I raised my son in my likeness,
so he would never go unseen,
bobbing on a wave of expectation,
I set in motion with my back
put into my work, praying
for my country, blessed
with more of me, never worrying
about those who might die,
or those who did, trying
to stir a storm, trying
to stand where I’m standing.
In this poem, the poet tries to make the readers realize that we should not try to create a bigger picture for the things that demand less attention. As a parent, he has raised his family by providing them with everything he could afford. To him, one should not create a bubble of dreams and expectations around and should try to fulfill his duties for both the country and the family without blowing the whistle. The phrase seems to have been explained through this short, metaphorical poetic rendering.
Storm in a Teacup: The Physics of Everyday Life by Helen Czerski
The book takes us to the exciting, lively, and entertaining world of physics. The write-up introduces us tools to alter the way we magnify every object around us, making connections with ordinary things such as coffee stains, popcorn popping, and fridge magnets. She beautifully connects the things we use and see every day to the world we live in. The phrase shows its use in extended metaphor.
Tempest in a Teapot by Amanda Cooper
The author provides us with a story of Sophie Taylor who comes to spend quality time with her Auntie Rose, who runs a cozy Victorian Teahouse. The serenity of the place, calendar of the teahouse events, and antique dishes teapot collection of Aunt Rose attracted Sophie. Soon, she discovers that her aunt is going to host the bridal shower of her old friend, Cissy Peterson. Unfortunately, the bride’s choice was questioned by many people, including her grandmother, La Belle Epoque. She hates Sophie’s grandmother. Tension reaches the boiling point when a lady dies while tasting a cupcake from La Belle Epoque. Ironically, the incident is exaggerated and goes too far. To solve this perplexing crime, Sophie takes help from her friends and discloses the exaggerated situation. The novel shows the phrase used as an extended metaphor in the shape of this story of Sophie Taylor as well as an implied understatement.
Example in Sentences
Example #1: “My aunt dramatically made tempest in a teapot when someone made a tiny scratch on her car.”

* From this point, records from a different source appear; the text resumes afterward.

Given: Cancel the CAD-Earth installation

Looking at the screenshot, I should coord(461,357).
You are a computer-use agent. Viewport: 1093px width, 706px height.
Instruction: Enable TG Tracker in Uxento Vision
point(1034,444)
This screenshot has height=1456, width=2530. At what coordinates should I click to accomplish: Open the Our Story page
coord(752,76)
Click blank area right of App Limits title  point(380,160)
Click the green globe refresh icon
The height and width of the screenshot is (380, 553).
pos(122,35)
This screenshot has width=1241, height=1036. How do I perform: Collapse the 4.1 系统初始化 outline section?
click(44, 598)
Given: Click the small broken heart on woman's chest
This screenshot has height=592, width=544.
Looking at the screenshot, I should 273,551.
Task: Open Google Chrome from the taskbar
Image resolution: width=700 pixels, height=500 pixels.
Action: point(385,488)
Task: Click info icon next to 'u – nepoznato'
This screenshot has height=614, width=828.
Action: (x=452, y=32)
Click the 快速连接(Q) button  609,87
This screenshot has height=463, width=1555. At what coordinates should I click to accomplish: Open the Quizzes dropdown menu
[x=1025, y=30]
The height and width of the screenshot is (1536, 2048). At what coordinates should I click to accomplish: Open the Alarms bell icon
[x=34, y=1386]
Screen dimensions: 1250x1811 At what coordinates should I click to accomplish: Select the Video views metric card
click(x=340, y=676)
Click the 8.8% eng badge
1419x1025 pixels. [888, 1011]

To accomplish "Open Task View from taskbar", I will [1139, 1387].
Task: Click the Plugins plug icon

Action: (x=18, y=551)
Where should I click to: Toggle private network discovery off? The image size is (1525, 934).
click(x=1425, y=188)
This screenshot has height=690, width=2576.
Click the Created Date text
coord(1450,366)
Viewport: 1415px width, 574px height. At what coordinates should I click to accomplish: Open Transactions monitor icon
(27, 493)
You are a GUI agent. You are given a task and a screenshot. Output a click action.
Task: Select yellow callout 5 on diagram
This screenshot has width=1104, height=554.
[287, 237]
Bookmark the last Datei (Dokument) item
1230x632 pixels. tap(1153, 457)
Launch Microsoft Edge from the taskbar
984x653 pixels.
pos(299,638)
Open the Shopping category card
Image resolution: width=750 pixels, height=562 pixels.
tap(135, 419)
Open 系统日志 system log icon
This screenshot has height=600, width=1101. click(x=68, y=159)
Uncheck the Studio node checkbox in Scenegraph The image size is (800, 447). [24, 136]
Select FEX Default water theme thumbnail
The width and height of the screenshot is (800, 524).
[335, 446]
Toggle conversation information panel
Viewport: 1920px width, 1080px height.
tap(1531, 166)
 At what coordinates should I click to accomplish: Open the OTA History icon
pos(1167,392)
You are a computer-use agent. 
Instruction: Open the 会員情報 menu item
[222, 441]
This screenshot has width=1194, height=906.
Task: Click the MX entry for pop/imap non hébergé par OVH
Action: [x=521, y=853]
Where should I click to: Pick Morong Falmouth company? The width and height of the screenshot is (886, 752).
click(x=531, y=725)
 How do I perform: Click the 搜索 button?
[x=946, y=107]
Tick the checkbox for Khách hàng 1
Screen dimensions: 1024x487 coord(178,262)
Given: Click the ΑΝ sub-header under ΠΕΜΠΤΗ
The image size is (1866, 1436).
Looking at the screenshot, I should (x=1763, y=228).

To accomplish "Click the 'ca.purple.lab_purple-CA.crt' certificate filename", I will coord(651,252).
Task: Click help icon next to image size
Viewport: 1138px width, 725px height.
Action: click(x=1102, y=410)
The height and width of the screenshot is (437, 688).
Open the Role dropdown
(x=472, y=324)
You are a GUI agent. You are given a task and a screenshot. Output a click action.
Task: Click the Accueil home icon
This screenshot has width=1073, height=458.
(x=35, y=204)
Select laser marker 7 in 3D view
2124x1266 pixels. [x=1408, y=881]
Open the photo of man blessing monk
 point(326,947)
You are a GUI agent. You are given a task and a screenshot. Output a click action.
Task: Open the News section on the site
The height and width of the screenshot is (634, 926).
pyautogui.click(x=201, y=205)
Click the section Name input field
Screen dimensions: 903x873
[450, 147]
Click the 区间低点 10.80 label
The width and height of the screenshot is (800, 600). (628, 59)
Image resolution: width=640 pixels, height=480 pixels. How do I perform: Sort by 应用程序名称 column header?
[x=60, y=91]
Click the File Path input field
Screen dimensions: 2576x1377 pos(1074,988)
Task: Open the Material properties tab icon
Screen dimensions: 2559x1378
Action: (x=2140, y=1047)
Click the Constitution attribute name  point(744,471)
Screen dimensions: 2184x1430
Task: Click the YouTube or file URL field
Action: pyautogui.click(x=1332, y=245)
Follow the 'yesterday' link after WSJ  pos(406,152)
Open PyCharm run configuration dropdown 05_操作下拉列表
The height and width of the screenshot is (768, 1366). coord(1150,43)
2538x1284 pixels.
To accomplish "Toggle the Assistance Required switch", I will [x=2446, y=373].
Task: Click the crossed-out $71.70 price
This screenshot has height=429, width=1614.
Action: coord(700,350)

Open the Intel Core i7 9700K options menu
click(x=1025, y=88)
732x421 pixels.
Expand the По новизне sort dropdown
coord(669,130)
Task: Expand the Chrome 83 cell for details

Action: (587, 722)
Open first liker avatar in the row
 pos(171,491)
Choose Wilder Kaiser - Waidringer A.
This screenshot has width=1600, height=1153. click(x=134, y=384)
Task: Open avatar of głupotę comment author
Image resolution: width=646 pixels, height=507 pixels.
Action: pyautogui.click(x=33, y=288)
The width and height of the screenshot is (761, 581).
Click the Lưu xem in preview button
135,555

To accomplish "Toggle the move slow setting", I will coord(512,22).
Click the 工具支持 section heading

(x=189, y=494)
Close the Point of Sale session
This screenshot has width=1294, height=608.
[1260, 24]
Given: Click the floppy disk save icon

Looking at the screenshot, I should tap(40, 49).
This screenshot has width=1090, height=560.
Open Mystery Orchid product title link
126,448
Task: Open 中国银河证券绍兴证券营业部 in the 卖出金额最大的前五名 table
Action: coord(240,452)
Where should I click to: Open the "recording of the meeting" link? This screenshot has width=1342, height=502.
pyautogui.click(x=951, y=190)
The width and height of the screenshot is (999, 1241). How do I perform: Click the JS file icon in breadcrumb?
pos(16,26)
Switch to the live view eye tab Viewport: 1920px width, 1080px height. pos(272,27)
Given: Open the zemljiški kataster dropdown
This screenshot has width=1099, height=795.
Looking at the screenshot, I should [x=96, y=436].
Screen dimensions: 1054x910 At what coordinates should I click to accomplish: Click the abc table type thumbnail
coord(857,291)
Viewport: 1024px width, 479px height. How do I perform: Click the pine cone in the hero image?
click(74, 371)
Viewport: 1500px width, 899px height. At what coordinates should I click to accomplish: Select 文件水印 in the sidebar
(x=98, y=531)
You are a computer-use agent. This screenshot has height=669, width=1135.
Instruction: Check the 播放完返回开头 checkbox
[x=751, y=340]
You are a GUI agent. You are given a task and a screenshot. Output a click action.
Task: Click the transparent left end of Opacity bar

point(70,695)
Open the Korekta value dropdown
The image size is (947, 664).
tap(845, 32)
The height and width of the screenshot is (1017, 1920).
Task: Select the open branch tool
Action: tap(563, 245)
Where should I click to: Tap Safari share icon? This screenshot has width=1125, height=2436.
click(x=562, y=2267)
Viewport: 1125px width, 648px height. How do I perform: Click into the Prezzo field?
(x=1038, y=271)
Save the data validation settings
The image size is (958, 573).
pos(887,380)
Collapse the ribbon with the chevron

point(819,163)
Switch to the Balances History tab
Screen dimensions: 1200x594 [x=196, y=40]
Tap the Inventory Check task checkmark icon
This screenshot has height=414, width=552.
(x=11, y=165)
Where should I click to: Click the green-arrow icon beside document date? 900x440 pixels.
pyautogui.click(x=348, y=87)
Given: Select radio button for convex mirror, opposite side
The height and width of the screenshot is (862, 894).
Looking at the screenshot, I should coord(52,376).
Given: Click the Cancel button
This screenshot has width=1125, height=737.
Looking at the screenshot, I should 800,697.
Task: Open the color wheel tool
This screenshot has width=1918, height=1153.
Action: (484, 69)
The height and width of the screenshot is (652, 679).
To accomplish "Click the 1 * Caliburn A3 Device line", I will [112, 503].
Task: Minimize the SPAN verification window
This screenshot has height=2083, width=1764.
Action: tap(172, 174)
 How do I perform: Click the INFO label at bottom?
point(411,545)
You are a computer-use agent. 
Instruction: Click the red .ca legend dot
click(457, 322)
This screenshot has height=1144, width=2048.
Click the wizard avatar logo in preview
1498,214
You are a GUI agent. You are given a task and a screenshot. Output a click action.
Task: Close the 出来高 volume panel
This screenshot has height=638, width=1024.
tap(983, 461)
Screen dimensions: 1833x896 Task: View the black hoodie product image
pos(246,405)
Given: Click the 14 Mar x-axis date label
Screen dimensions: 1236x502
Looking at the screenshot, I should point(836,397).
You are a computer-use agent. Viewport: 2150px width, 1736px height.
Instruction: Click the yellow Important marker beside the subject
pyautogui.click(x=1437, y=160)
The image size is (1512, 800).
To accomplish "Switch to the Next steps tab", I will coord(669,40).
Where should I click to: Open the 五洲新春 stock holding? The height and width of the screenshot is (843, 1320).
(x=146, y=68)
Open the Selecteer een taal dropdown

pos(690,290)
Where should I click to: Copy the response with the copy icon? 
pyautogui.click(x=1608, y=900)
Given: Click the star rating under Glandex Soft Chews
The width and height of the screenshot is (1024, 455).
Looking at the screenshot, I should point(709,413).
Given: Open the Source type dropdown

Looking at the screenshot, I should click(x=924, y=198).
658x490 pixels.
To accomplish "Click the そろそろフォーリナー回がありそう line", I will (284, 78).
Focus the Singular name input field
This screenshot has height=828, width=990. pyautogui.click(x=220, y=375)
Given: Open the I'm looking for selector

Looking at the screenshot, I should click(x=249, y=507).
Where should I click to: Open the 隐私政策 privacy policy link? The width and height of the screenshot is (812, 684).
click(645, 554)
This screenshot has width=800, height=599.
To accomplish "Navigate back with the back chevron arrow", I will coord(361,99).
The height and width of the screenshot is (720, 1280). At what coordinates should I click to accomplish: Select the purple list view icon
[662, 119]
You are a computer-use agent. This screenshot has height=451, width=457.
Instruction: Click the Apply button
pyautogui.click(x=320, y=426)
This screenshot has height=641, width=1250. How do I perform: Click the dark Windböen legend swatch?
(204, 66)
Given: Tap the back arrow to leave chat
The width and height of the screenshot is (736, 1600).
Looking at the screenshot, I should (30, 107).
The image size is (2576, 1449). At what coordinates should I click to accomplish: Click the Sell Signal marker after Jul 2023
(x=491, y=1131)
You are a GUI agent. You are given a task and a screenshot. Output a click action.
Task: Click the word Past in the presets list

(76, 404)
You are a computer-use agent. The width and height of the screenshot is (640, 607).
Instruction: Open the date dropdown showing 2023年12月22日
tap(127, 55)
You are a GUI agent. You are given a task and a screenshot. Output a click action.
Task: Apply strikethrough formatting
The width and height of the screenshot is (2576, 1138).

Example #2: “The ongoing strikes and protests are nothing but a tempest in a teapot backed by media and some political parties.”
Example #3: “She believed that the company’s clash with the agency was nothing but a tempest in a teapot. Both parties should take appropriate actions to settle the dispute.”
Example #4: “Their argument over Shakespeare’s play was a tempest in a teapot. However, it predicts something bad about their bond.”
Example #5: “I hope the manager will find a suitable solution for the problem without having another tempest in a teapot.”